Document passage:
..............................

The 6 Core Beliefs Behind Blending Leadership in Your School

column | Professional Development

The 6 Core Beliefs Behind Blending Leadership in Your School

By Stephen J. Valentine (Columnist) and Reshan Richards (Columnist)     Sep 14, 2016

The 6 Core Beliefs Behind Blending Leadership in Your School

Our most recent adventure began with an invitation and morphed into a book. Along the way, as we spoke to hundreds of educators and administrators and entrepreneurs and students, we had some powerful “ah ha” moments about leadership, and we believe that they cut across the work of all types of leaders in these digitally inflected days, from education leaders to business leaders to athletic coaches to students running clubs.

A little over four years ago, we were working at an institution that had been selected as the Spotlight School at an educational technology conference in Memphis. Being part of the leadership team at the school, we were handed a dream assignment—present on any tech-related topic that you think is important for school leaders.

We could have spoken about 1:1 deployments, choosing the right LMS, or how to design brain-friendly slides. We could have shared some “cool new apps” or digital writing assignments or presented the case for student portfolios. These are all topics that were in our collective wheelhouse, and as such, all topics that would have allowed us to spend more time feasting on Memphis barbecue and less time actually working on our presentation leading up to the conference.

Instead, because we’re stubbornly committed to learning, we decided to fork our own source code, our own default setting, and create something brand new.

We started as we often do—with a question. It wasn’t elegant or grand, because it didn’t have to be. We were exercising an option that all school leaders have available to them but rarely use. We simply stopped and took stock. More specifically, fifteen years into our educational careers, we sat down and asked each other: What’s the most important thing for engaged educational leaders to think about right now?

..............................

Dataset excerpts:
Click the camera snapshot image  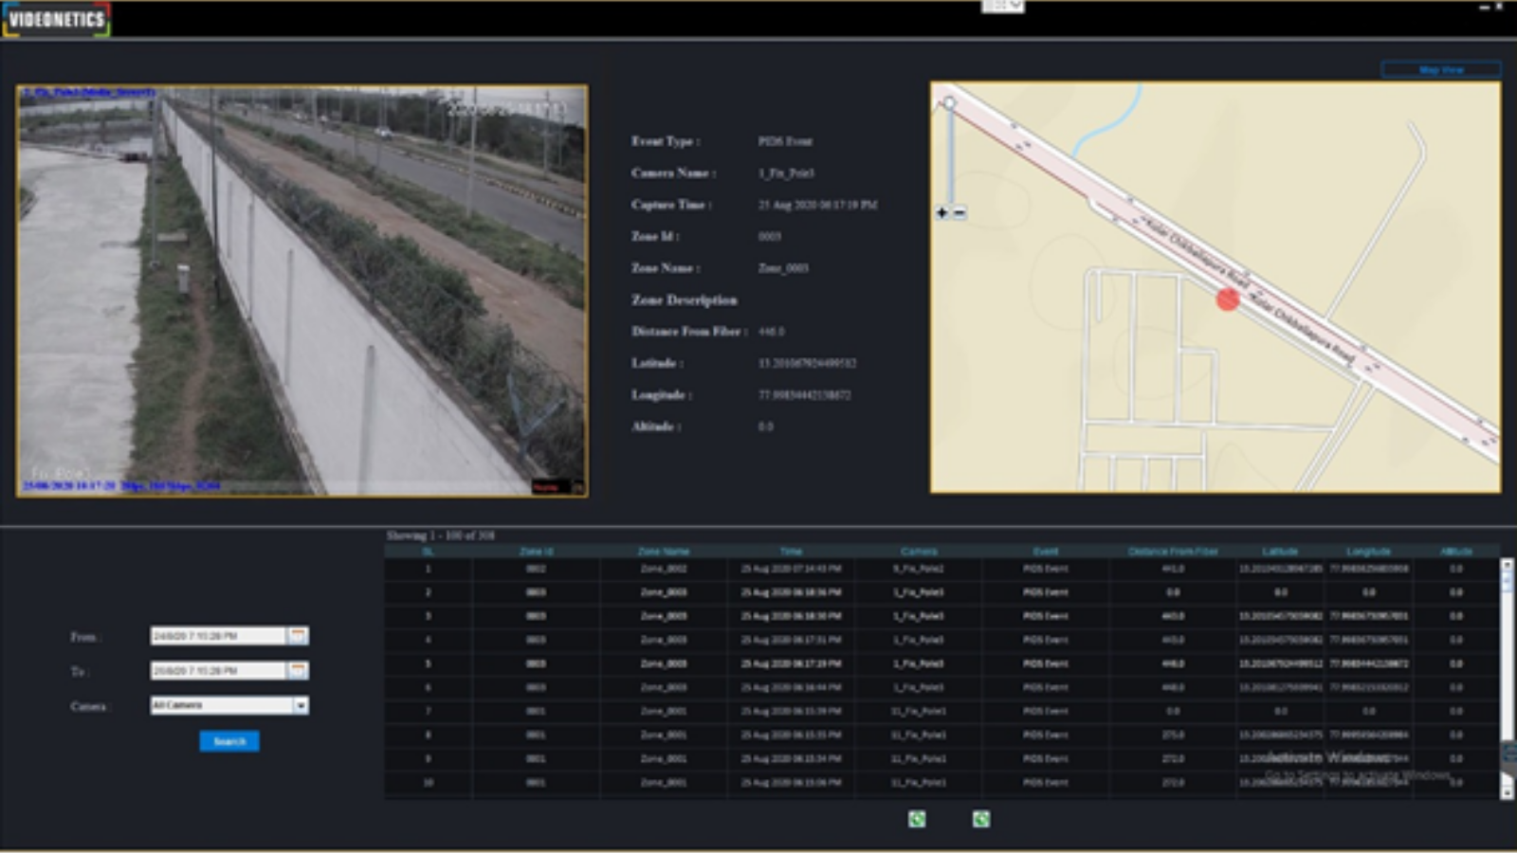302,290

..............................

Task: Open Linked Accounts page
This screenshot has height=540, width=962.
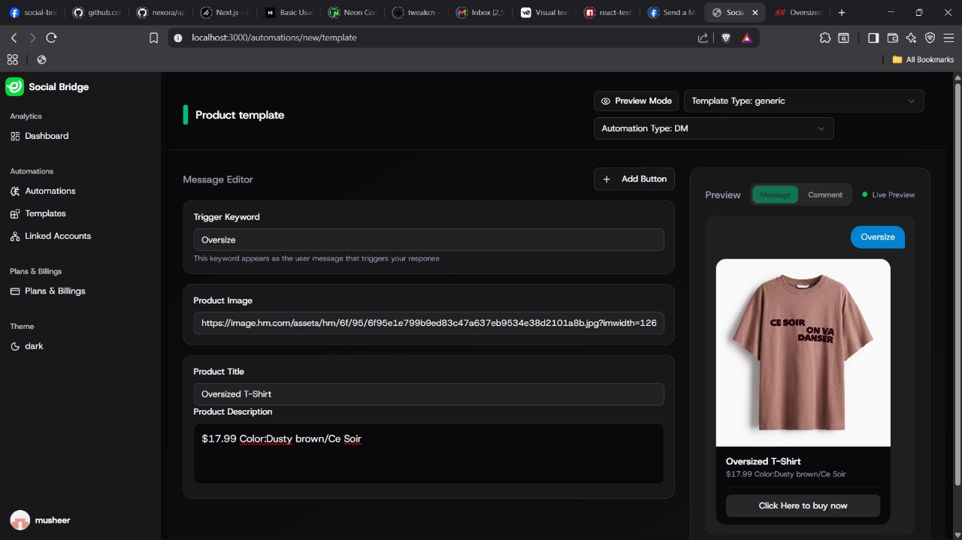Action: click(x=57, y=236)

..............................

Required work:
Decide whether each statement below agrees with the column on blending leadership, answering yes or no and quoting the words of the column that settle it.
1. The school the authors worked at was the Spotlight School at a conference held in Memphis.
2. The authors chose to present the case for student portfolios.
3. The authors were twenty years into their educational careers when they asked each other their question.

Task response:
1. Yes: "selected as the Spotlight School at an educational technology conference in Memphis"
2. No: "Instead, because we’re stubbornly committed to learning, we decided to fork our own source code, our own default setting, and create something brand new."
3. No: "fifteen years into our educational careers"